How (Not) to Measure Quality thumbnail

How (Not) to Measure Quality

PO: “Hey folks, we need to add this new feature as fast as possible! It will bring that revenue boost we need.”
Devs: “But we need time to refactor the code!”
Testers: “And to test it properly!”
PO: “Hm… how much?”
Devs: “Uhm… 3 weeks?”
Testers: “Rather 4!”
“OK, I'll give you 2. See you then.”

Sounds familiar?
I had a lot of similar discussions in my career. I think they are a symptom of a deeper problem. Implementing a feature can be measured: it is there. Quality is much harder to measure. How much quality do we need anyway? What for? Which metrics truly tell us the quality and which are not?

Different stakeholders have very different qualities in mind. Product people and users care about outer quality, developers are concerned with inner quality aspects, and finally, managers care most about process quality.

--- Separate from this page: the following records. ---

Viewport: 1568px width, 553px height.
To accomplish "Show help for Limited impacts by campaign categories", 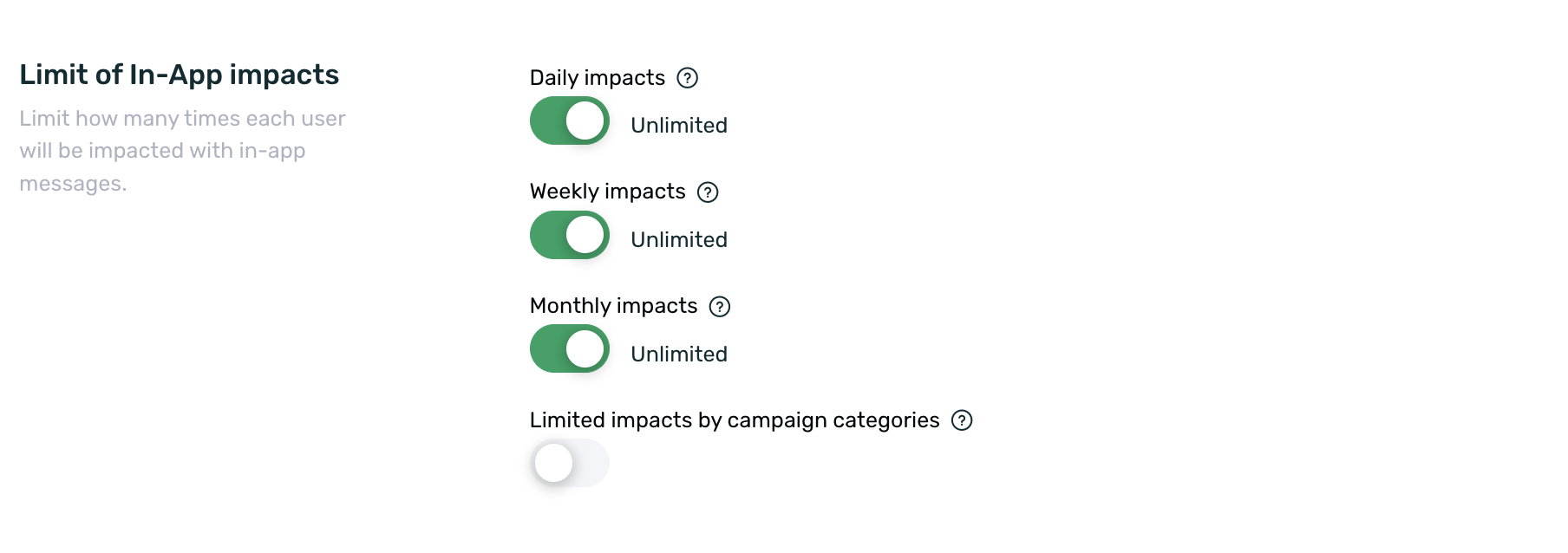I will 962,420.
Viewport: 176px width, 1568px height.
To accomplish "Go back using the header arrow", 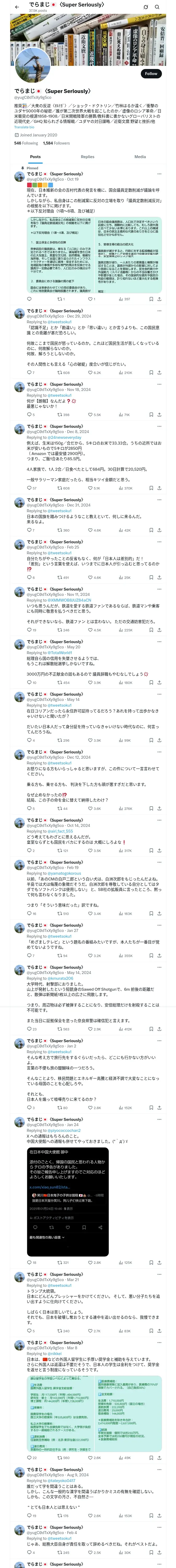I will coord(17,7).
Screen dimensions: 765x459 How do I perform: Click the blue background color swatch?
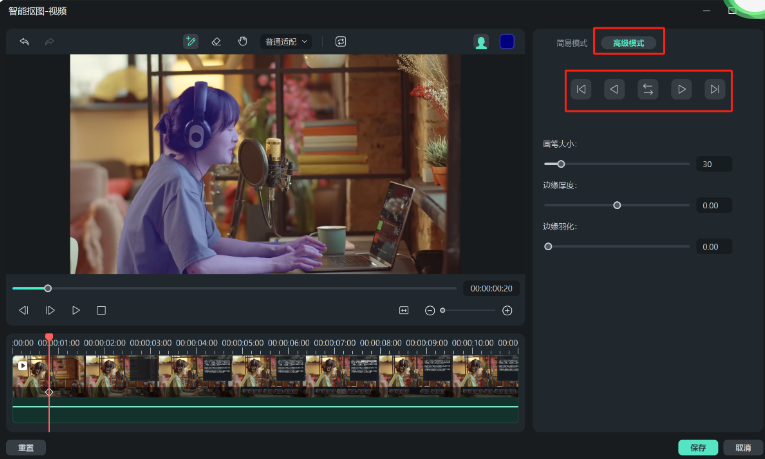coord(507,42)
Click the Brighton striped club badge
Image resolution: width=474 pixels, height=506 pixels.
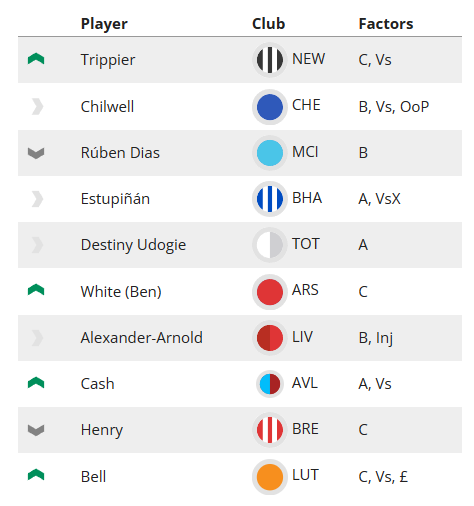270,199
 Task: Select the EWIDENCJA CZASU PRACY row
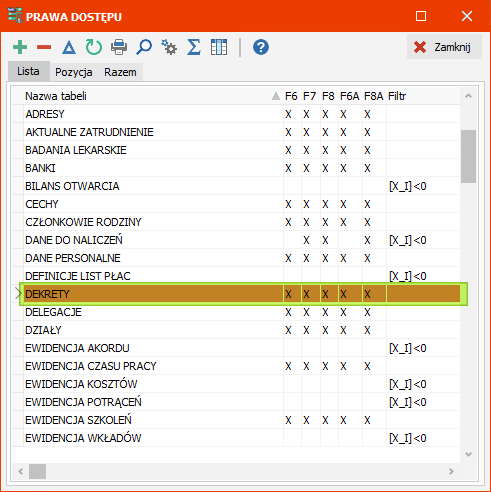tap(236, 366)
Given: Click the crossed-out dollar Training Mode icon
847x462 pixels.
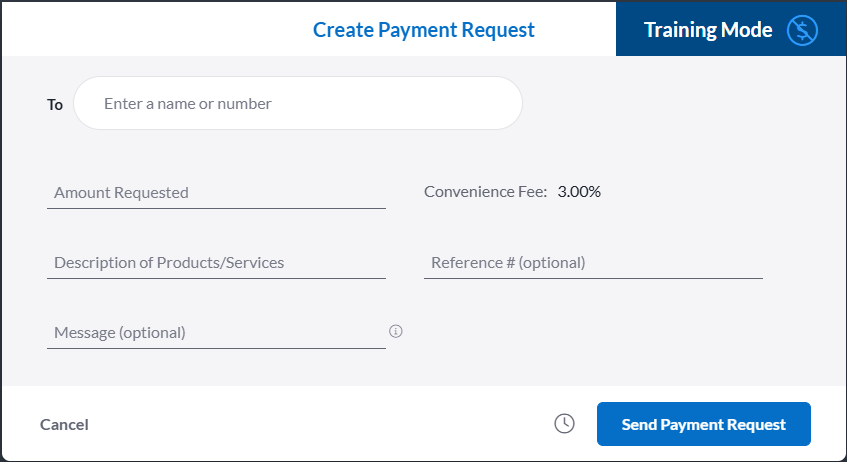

These three qualities need very different sets of metrics.

Another problem is that some commonly used metrics are only proxies for the information that we need. E.g. code coverage tells us which lines of code get executed during a test, but sometimes we confuse this with how well the code is tested.



In this talk, I share some general motivations for measuring quality. I review various commonly used metrics that claim to measure quality. Based on my experience, I rate them regarding how they may be helpful or harmful to achieve actual goals and which side effects are to be expected. I give some examples of how the weaknesses of one metric might be countered by another one to create a beneficial system.